ROSS: Too easy? Too...The process of every living thing on this planet evolving over millions of years from single-celled organisms, too easy?

PHOEBE: Yeah, I just don't buy it.

ROSS: Uh, excuse me. Evolution is not for you to buy, Phoebe. Evolution is scientific fact, like, like, like the air we breathe, like gravity.

PHOEBE: Ok, don't get me started on gravity.

ROSS: You uh, you don't believe in gravity?

PHOEBE: Well, it's not so much that you know, like I don't believe in it, you know, it's just...I don't know, lately I get the feeling that I'm not so much being pulled down as I am being pushed.


ROSS: How can you not believe in evolution?

PHOEBE: Just don't. Look at this funky shirt!

ROSS: Pheebs, I have studied evolution my entire adult life. Ok, I can tell you, we have collected fossils from all over the world that actually show the evolution of different species, ok? You can literally see them evolving through time.

PHOEBE: Really? You can actually see it?

ROSS: You bet. In the U.S., China, Africa, all over.
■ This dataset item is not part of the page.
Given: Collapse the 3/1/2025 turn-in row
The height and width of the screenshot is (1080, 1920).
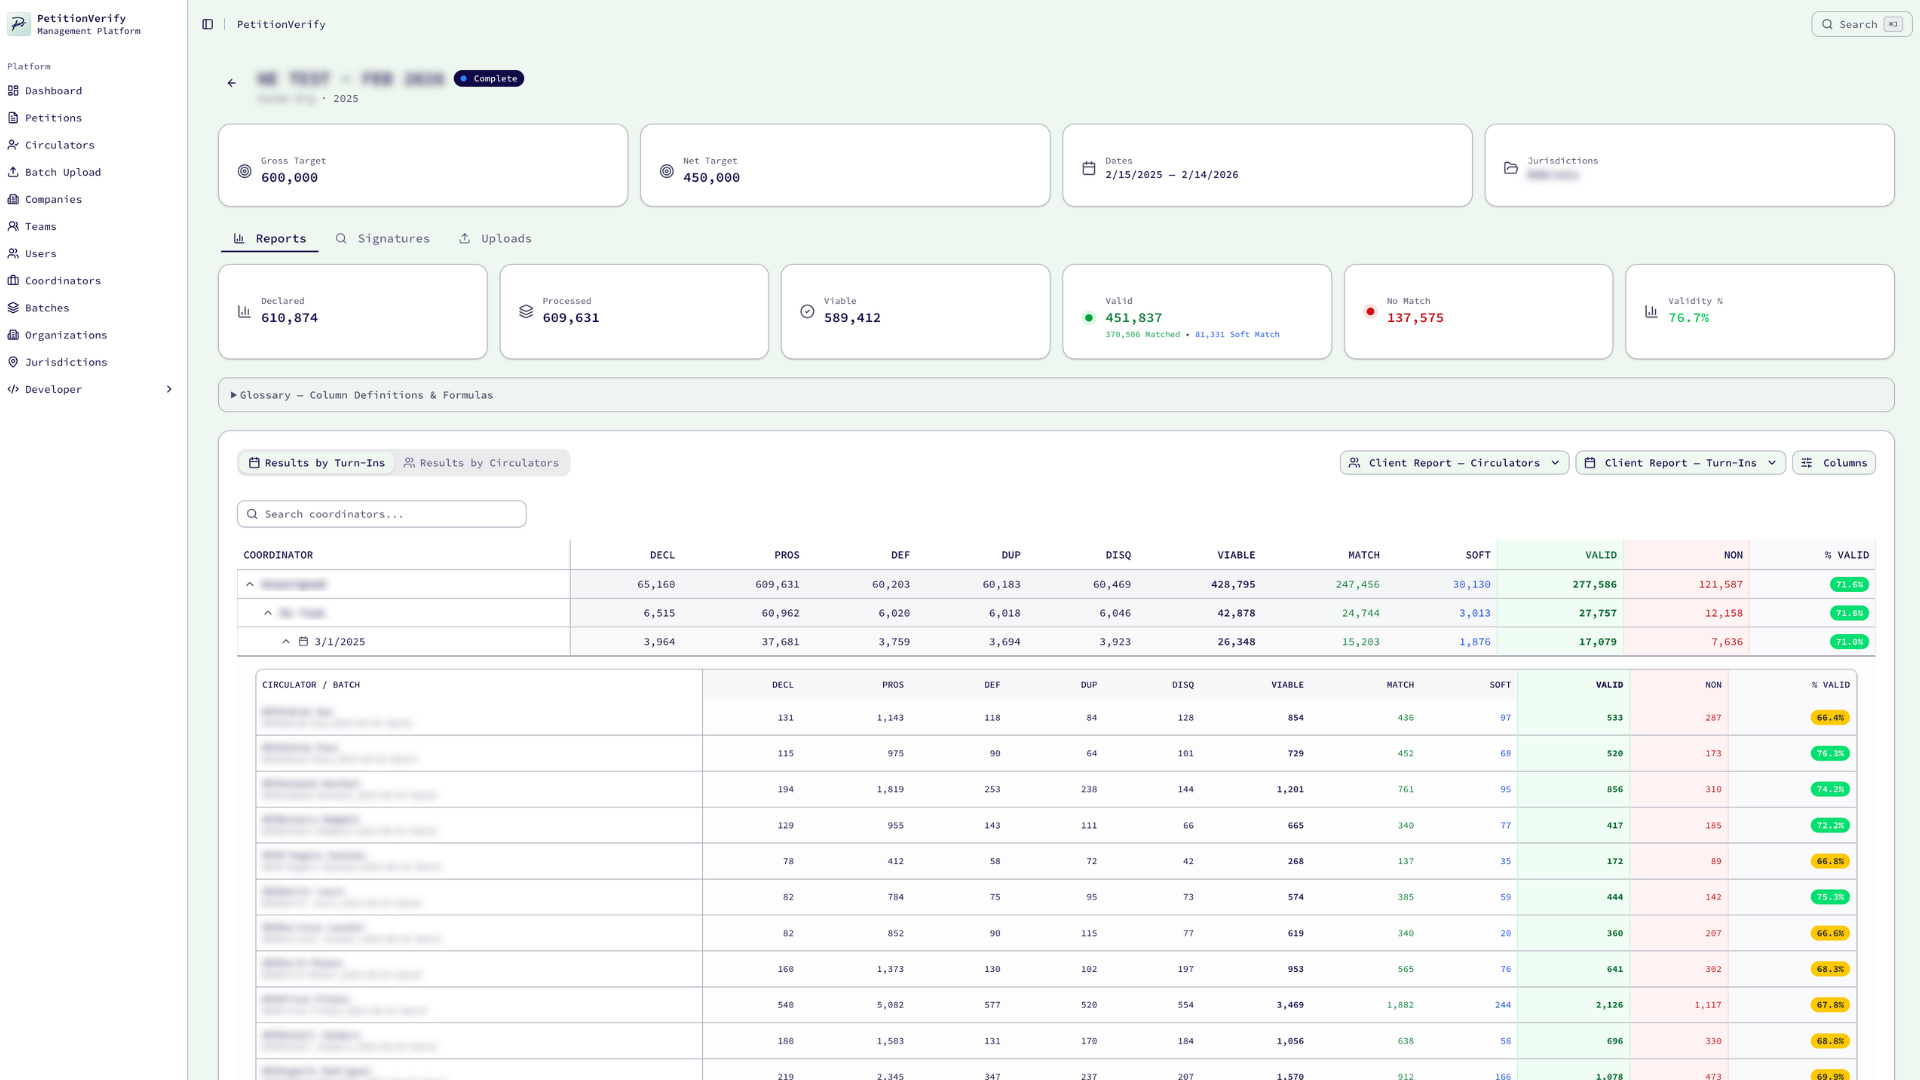Looking at the screenshot, I should click(286, 642).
PHOEBE: See, I didn't know that.

ROSS: Well, there you go.

PHOEBE: Huh. So now, the real question is, who put those fossils there, and why?


ROSS: Ok, Pheebs. See how I'm making these little toys move? Opposable thumbs. Without evolution, how do you explain opposable thumbs?

PHOEBE: Maybe the overlords needed them to steer their spacecrafts.

ROSS: Please tell me you're joking.


PHOEBE: Look, can't we just say that you believe in something, and I don't.

ROSS: No, no, Pheebs, we can't, ok, because--

PHOEBE: What is this obsessive need you have to make everyone agree with you? No, what's that all about? I think, I think maybe it's time you put Ross under the microscope.

ROSS: Is there blood coming out of my ears?


PHOEBE: Uh-oh. It's Scary Scientist Man.

ROSS: Ok, Phoebe, this is it. In this briefcase I carry actual scientific facts. A briefcase of facts, if you will. Some of these fossils are over 200 million years old.

PHOEBE: Ok, look, before you even start, I'm not denying evolution, ok, I'm just saying that it's one of the possibilities.

ROSS: It's the only possibility, Phoebe.

PHOEBE: Ok, Ross, could you just open your mind like this much, ok? Wasn't there a time when the brightest minds in the world believed that the world was flat? And, up until like what, 50 years ago, you all thought the atom was the smallest thing, until you split it open, and this like, whole mess of crap came out. Now, are you telling me that you are so unbelievably arrogant that you can't admit that there's a teeny tiny possibility that you could be wrong about this?

ROSS: There might be, a teeny, tiny, possibility.

PHOEBE: I can't believe you caved.

ROSS: What?

PHOEBE: You just abandoned your whole belief system. I mean, before, I didn't agree with you, but at least I respected you. How, how, how are you going to go into work tomorrow? How, how are you going to face the other science guys? How, how are you going to face yourself? Oh! That was fun. So who's hungry?